U.S. PHA polymer supplier Danimer Scientific, headquartered in Bainbridge, Georgia has seen its stock price drop again in the wake of a new report released by New York capital management firm, Spruce Point Capital.
Danimer, who, just recently announced plans to invest around 582 million euros ($700 million) in an expansion of its headquarters site, adding a new production hall and nearly quadrupling its workforce from the current 100 employees, was previously also the target of accusations of greenwashing in a March 20, 2021, Wall Street Journal article.
That article, entitled “Plastic Straws That Quickly Biodegrade in the Ocean?
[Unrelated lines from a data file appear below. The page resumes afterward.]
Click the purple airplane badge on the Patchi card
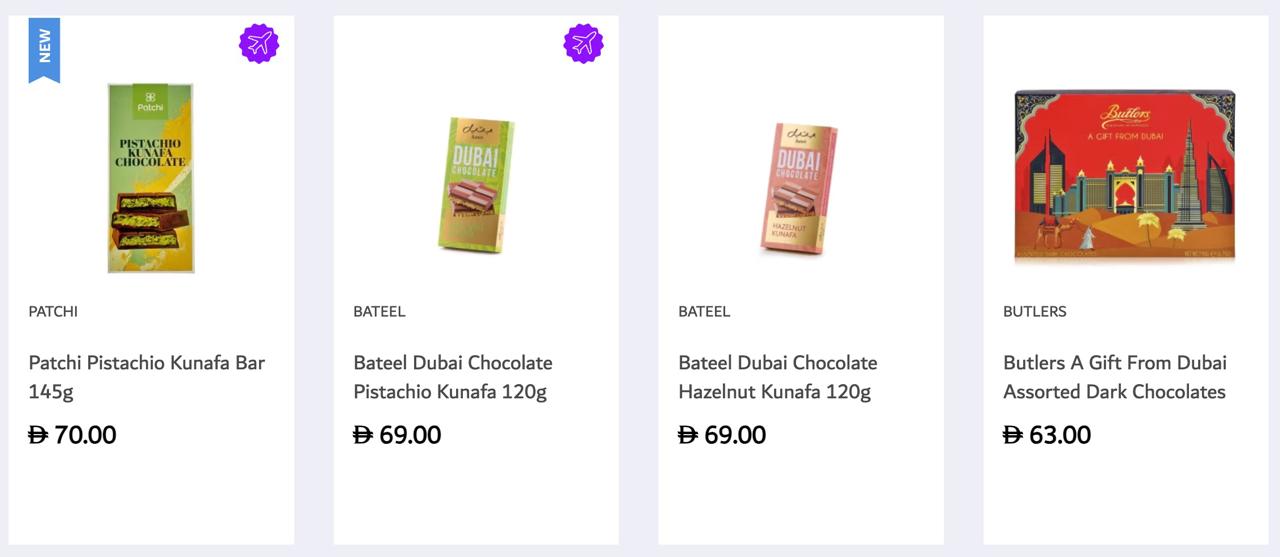[259, 44]
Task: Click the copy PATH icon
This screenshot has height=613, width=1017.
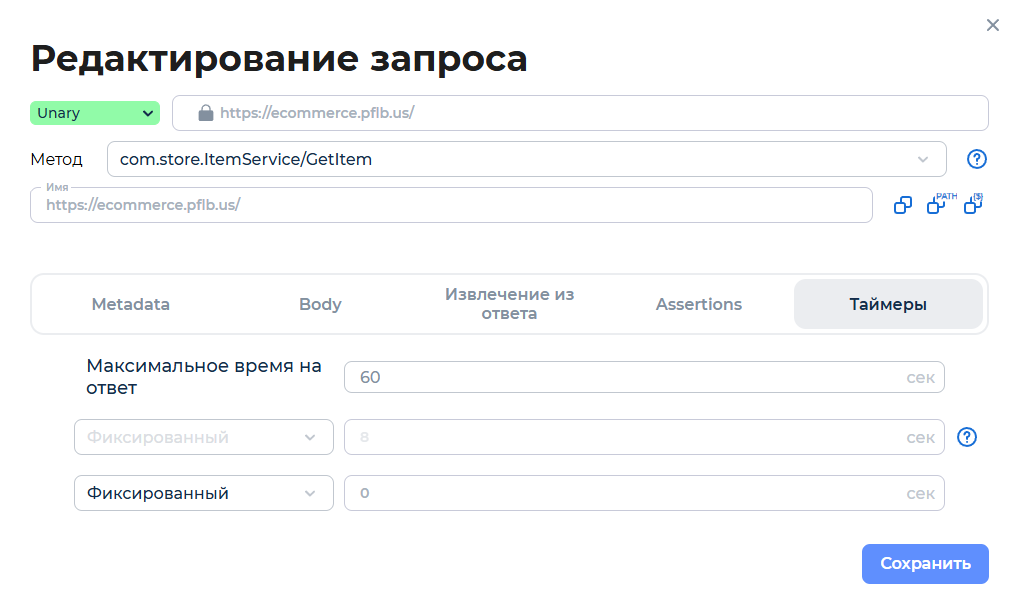Action: click(x=937, y=204)
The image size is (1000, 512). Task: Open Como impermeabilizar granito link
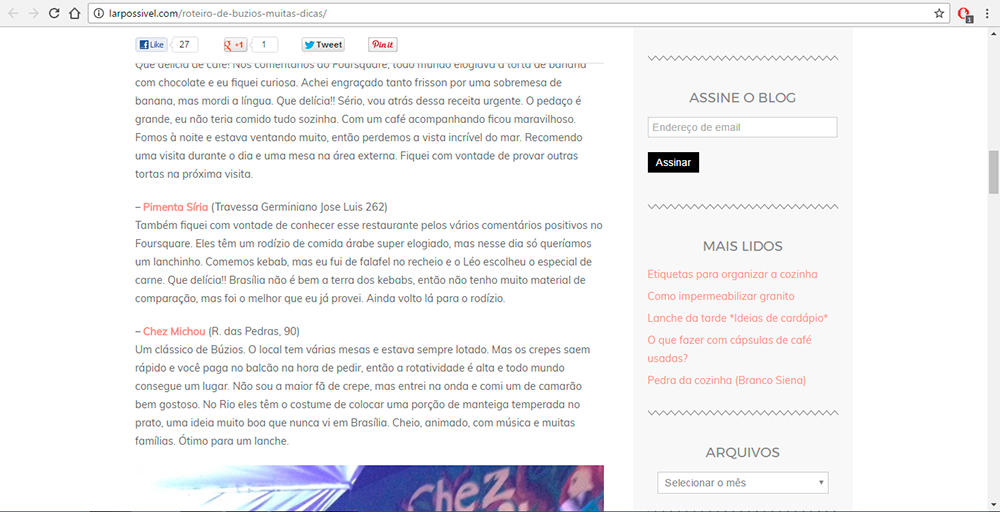click(x=721, y=296)
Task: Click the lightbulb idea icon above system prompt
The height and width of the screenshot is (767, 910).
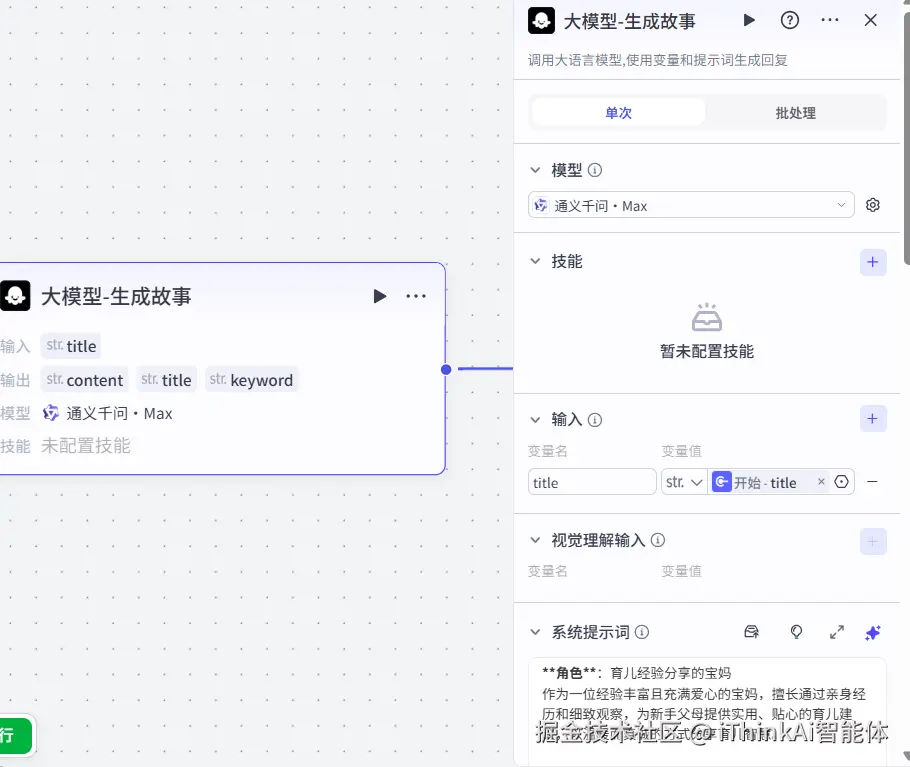Action: point(795,632)
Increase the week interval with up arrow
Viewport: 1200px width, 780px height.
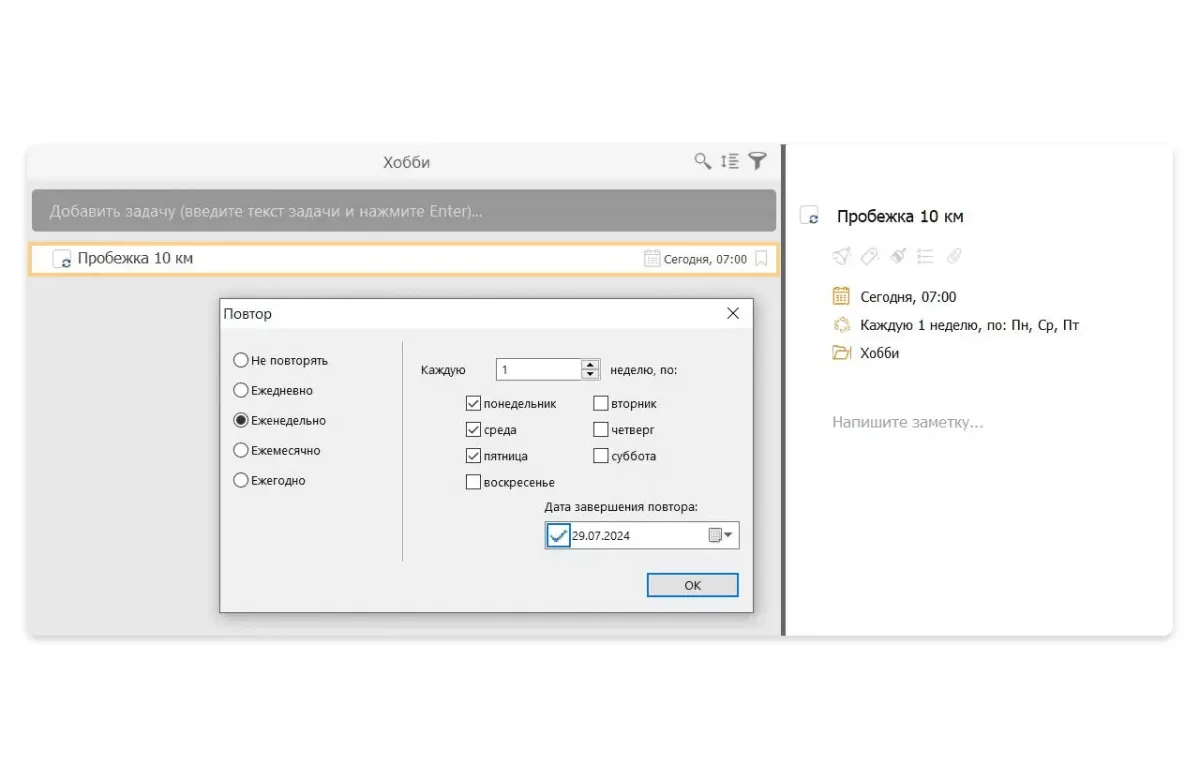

Not Quite, Scientists Say”, stated, among other things, that the claims made by Danimer about its material’s biodegradability, were ‘exaggerated and misleading’. Following this news, Danimer’s stock price fell approximately 13 percent on March 22, 2021, and has since continued to lose ground.
In a published response April 8 to the WSJ article, Danimer wrote that “Study results published by the University of Georgia state that the anaerobic degradation of PHA is similar to that of cellulose powder, which means PHA will degrade at a similar rate as plant matter in a waste treatment facility. The study also demonstrates that in seawater, PHA begins to biodegrade over the course of six months, while polypropylene pellets remain intact and unchanged. These results show that PHA is a legitimate biodegradable alternative to traditional plastic. The article points out that variable environmental conditions can influence the amount of time it takes for our material to biodegrade. We do not dispute this point, and we are very clear about this on our website.”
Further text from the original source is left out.